▶ [Work required]:
Could you reproduce, character for character, the part of the data that opens with the line containing "인터뷰 (149, 101)" and closes with the line containing "Log in / Register (514, 42)", both of those lines included?

▶ [Records provided]:
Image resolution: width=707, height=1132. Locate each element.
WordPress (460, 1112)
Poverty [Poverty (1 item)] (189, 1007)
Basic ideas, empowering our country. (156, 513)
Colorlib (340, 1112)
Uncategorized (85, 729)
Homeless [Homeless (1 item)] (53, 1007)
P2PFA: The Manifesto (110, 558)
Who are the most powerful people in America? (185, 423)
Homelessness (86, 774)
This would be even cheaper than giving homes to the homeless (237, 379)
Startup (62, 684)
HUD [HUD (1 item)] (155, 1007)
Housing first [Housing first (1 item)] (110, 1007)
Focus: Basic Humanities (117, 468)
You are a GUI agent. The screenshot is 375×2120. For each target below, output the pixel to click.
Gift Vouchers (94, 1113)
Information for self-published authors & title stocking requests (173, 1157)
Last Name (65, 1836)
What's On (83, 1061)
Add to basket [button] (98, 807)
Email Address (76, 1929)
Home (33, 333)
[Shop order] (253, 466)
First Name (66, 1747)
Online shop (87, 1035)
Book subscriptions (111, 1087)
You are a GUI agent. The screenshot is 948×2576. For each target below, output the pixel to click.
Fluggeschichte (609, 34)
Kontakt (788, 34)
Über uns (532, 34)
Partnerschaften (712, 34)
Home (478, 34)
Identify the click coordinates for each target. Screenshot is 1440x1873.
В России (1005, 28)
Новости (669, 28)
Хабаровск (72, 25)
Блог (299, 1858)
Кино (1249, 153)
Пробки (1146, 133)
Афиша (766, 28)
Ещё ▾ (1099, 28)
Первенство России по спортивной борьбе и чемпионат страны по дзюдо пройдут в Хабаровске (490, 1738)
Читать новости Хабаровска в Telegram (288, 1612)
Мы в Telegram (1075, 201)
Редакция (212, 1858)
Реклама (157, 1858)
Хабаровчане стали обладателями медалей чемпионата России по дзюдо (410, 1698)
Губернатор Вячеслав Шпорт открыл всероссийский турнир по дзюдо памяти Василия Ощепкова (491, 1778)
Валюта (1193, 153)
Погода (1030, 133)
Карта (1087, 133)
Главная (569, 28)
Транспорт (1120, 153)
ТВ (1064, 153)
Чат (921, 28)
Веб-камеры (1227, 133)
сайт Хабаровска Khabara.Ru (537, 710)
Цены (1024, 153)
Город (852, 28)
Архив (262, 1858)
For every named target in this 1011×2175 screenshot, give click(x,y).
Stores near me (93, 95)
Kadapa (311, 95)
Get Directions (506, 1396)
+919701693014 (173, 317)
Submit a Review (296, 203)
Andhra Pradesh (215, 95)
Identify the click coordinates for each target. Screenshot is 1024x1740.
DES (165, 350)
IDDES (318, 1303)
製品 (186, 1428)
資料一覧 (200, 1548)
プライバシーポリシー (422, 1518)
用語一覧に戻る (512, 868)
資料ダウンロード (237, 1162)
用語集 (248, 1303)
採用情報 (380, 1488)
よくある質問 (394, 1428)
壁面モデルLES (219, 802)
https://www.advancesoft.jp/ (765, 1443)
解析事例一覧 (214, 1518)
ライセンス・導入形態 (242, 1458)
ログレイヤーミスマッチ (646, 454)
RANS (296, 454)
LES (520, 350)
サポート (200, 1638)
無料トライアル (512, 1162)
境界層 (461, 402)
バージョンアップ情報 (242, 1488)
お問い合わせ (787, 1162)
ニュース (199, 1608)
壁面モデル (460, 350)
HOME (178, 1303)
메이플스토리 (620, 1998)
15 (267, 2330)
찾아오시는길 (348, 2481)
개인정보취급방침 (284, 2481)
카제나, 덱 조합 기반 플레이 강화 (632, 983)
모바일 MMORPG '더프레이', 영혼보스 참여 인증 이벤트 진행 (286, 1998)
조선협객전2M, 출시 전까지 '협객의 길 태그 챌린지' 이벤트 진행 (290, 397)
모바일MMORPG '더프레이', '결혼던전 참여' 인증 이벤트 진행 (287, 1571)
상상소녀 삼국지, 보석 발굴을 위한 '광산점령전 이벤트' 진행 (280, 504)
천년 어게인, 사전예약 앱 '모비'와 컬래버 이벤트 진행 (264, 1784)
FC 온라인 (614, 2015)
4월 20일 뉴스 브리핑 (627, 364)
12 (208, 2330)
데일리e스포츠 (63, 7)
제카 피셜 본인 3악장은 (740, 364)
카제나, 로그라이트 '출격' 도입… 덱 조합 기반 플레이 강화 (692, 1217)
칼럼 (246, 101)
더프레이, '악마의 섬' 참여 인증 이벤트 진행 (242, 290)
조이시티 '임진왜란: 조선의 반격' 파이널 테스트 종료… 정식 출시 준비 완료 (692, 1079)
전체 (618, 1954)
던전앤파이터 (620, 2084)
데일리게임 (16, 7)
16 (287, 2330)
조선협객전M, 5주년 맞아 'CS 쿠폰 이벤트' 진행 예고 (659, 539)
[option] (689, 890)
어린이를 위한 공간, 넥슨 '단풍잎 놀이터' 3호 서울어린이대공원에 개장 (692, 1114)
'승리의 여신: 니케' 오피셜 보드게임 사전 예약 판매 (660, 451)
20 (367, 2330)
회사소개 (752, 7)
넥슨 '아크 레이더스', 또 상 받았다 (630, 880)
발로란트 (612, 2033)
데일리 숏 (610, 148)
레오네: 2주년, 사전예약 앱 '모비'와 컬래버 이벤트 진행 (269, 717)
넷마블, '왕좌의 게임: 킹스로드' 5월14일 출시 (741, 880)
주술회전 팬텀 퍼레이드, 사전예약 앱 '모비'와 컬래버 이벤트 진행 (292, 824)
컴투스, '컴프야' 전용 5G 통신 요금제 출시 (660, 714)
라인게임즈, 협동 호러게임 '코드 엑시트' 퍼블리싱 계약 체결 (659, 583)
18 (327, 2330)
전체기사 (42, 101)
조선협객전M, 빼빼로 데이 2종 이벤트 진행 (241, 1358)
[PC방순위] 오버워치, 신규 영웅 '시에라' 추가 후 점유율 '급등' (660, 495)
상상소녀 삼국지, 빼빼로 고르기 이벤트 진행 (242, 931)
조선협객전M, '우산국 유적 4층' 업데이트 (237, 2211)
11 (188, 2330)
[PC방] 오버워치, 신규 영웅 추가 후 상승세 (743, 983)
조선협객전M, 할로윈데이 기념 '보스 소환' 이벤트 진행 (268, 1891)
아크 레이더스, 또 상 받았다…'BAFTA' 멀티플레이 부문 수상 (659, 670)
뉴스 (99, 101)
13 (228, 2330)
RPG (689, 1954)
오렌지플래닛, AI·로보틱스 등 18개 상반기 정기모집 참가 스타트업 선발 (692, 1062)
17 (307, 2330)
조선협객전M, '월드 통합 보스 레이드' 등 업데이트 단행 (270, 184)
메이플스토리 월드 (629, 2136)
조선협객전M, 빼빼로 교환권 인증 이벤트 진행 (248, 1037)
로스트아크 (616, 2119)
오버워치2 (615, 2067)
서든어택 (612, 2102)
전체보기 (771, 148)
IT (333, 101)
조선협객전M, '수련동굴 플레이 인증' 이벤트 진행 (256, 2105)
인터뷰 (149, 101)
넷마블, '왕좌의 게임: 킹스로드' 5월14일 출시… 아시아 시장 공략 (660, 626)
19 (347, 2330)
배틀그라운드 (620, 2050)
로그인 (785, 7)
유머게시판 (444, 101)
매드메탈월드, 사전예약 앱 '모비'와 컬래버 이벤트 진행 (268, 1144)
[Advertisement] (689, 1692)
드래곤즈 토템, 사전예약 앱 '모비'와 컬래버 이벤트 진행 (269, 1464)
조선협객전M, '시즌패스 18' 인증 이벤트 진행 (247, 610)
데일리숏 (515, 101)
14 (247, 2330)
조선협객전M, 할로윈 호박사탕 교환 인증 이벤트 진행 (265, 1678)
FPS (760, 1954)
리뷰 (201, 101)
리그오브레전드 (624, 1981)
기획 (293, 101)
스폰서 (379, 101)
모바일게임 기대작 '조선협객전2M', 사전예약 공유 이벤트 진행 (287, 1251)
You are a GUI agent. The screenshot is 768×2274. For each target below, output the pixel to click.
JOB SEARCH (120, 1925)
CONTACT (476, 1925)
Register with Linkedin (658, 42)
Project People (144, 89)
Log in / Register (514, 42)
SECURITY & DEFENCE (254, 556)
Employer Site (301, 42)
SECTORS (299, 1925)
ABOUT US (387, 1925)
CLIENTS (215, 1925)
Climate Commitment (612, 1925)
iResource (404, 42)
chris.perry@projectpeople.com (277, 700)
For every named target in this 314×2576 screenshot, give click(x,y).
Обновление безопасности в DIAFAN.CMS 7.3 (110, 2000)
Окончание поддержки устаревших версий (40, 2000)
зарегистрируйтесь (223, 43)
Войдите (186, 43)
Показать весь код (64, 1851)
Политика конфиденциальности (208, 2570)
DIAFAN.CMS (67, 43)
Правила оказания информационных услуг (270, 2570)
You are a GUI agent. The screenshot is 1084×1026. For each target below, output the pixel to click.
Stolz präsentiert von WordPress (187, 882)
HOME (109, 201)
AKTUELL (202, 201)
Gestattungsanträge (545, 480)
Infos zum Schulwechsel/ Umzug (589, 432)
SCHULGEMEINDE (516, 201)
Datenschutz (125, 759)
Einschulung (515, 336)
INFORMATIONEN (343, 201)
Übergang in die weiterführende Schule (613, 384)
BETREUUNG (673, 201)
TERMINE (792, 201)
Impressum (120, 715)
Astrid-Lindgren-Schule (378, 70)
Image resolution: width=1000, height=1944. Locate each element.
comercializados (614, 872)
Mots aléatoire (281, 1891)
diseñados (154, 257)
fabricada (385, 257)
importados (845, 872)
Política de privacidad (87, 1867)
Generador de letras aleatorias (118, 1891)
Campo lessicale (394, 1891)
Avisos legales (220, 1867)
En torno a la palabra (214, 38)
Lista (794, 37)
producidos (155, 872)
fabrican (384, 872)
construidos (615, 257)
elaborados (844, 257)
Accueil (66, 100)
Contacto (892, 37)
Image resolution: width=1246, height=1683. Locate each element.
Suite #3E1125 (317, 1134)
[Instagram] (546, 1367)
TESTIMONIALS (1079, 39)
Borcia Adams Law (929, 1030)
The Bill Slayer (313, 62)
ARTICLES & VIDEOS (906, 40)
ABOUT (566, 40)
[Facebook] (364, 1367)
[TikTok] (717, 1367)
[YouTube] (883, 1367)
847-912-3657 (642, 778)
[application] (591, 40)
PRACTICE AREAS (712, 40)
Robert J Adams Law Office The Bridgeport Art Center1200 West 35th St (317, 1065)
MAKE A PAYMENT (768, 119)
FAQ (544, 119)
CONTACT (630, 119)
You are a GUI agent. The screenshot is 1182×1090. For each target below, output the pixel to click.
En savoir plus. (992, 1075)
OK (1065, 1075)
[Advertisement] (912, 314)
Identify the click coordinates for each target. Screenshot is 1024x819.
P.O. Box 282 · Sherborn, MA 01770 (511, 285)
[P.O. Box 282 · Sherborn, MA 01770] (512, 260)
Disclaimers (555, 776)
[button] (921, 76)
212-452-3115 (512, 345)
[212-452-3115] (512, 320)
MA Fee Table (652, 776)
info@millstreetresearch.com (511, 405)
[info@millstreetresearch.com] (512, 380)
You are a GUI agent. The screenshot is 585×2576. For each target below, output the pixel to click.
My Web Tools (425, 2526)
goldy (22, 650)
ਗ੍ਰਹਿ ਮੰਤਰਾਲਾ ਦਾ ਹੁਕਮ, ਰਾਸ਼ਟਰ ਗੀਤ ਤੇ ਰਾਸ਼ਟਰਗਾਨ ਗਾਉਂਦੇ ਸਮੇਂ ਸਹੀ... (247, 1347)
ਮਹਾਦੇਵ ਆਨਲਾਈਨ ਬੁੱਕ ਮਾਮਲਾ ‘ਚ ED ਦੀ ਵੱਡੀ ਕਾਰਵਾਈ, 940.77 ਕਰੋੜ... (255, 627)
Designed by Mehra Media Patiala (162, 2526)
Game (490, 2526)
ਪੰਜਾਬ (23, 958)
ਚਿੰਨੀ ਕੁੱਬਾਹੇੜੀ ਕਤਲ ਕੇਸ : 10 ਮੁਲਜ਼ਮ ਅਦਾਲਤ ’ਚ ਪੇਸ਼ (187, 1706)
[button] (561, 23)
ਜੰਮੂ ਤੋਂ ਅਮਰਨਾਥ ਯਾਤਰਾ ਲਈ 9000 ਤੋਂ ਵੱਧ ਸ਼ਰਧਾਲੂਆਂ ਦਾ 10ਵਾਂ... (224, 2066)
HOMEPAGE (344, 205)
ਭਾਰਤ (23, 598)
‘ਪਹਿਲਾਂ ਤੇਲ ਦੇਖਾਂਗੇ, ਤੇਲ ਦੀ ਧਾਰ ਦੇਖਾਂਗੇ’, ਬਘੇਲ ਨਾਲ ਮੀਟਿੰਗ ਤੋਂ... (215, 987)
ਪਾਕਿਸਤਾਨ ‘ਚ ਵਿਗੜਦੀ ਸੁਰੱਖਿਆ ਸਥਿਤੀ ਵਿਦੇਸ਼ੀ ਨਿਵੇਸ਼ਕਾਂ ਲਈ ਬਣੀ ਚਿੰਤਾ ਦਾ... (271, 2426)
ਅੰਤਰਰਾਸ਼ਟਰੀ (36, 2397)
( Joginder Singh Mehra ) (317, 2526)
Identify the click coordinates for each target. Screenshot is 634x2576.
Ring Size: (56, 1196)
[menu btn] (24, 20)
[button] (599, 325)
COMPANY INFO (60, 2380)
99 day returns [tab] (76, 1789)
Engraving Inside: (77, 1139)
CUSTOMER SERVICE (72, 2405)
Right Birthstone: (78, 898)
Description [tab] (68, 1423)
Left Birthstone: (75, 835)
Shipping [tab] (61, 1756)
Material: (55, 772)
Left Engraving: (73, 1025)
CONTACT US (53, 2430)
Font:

▶ [Response to this exercise]:
인터뷰 (149, 101)
넷마블, '왕좌의 게임: 킹스로드' 5월14일 출시… 아시아 시장 공략 (660, 626)
19 (347, 2330)
배틀그라운드 (620, 2050)
로그인 (785, 7)
유머게시판 (444, 101)
매드메탈월드, 사전예약 앱 '모비'와 컬래버 이벤트 진행 (268, 1144)
[Advertisement] (689, 1692)
드래곤즈 토템, 사전예약 앱 '모비'와 컬래버 이벤트 진행 (269, 1464)
조선협객전M, '시즌패스 18' 인증 이벤트 진행 (247, 610)
데일리숏 (515, 101)
14 (247, 2330)
조선협객전M, 할로윈 호박사탕 교환 인증 이벤트 진행 (265, 1678)
FPS (760, 1954)
리뷰 (201, 101)
리그오브레전드 (624, 1981)
기획 (293, 101)
스폰서 (379, 101)
모바일게임 기대작 '조선협객전2M', 사전예약 공유 이벤트 진행 (287, 1251)
You are a GUI agent. The screenshot is 768×2274. For each target below, output the pixel to click.
JOB SEARCH (120, 1925)
CONTACT (476, 1925)
Register with Linkedin (658, 42)
Project People (144, 89)
Log in / Register (514, 42)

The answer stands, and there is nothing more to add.